# [Text segment]
A void under a slab is exactly what it sounds like — air space where soil used to be. Once a void exists, the slab above it has nothing to rest on at that point, and gravity does the rest: the slab flexes, then cracks, then settles. Filling the void early stops the cascade.
Where voids form
- Under driveways and garage floors near downspouts or irrigation
- Under pool decks where backwash lines or pool overflow soak the soil
- Under slabs above broken plumbing or sewer lines
- Under warehouse and commercial floors near drains or wash bays
- Under slabs poured on minimally compacted fill that consolidates over time
- After tunnels from rodents, monsoon flood paths, or buried tree-root decay
How we find voids
Most voids do not announce themselves with an obvious sinkhole — they show up as cracks, water stains, and slabs that "give" slightly when stepped on near a corner. Our diagnostic process:
- Visual — cracks, slope, water staining, vegetation patterns above the slab
- Sounding — calibrated tapping; hollow returns indicate a void below
- Test bore — when scope justifies it, a single small bore confirms void depth
How we fill voids
- Drill penny-sized (5/8") injection points through the slab into the void
- Inject high-density polyurethane foam — it expands ~20× and fills the void completely
- Foam compacts loose remaining soil at the void edges as it expands
- Foam reaches 90% strength in 15 minutes — slab is supported immediately
- Patch the holes flush with the slab surface
Why polyurethane foam is the right tool
The material that fills the void has to do four things at once: expand to fill irregular shapes, compact loose soil at the edges, resist water that may continue to track through the area, and stay dimensionally stable for decades. High-density polyurethane foam does all four better than any alternative — including concrete slurry (which adds weight to the very area that already failed) or sand fill (which can wash out again).
Cost
Most residential void-filling jobs run $600–$2,000 depending on void size and number of injection points. Commercial void filling is quoted by foam volume — typical warehouse void corrections run $1,500–$8,000+ depending on scale.

# [Exercise 1]
Answer these questions using the text on slab voids.
(a) How wide are the injection points drilled through the slab?
(b) How long does the foam take to reach 90% strength?
(c) What do most residential void-filling jobs cost?
# [Exercise 2]
From the text on slab voids, return the stretch from "A void under" through "stops the cascade.", copied word for word.

# [Data provided]
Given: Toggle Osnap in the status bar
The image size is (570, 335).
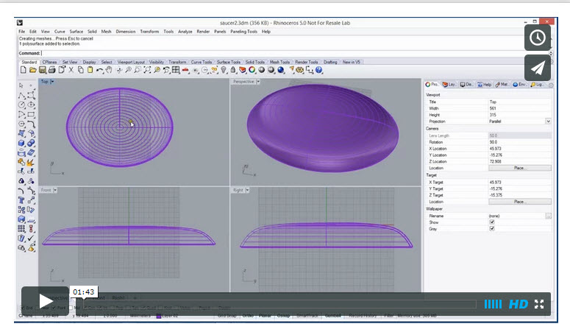Looking at the screenshot, I should tap(284, 316).

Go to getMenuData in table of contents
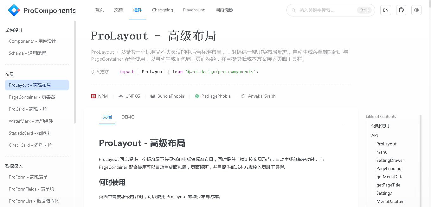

# [Response 1]
(a) Penny-sized, 5/8"
(b) 15 minutes
(c) $600–$2,000, depending on void size and the number of injection points

# [Response 2]
A void under a slab is exactly what it sounds like — air space where soil used to be. Once a void exists, the slab above it has nothing to rest on at that point, and gravity does the rest: the slab flexes, then cracks, then settles. Filling the void early stops the cascade.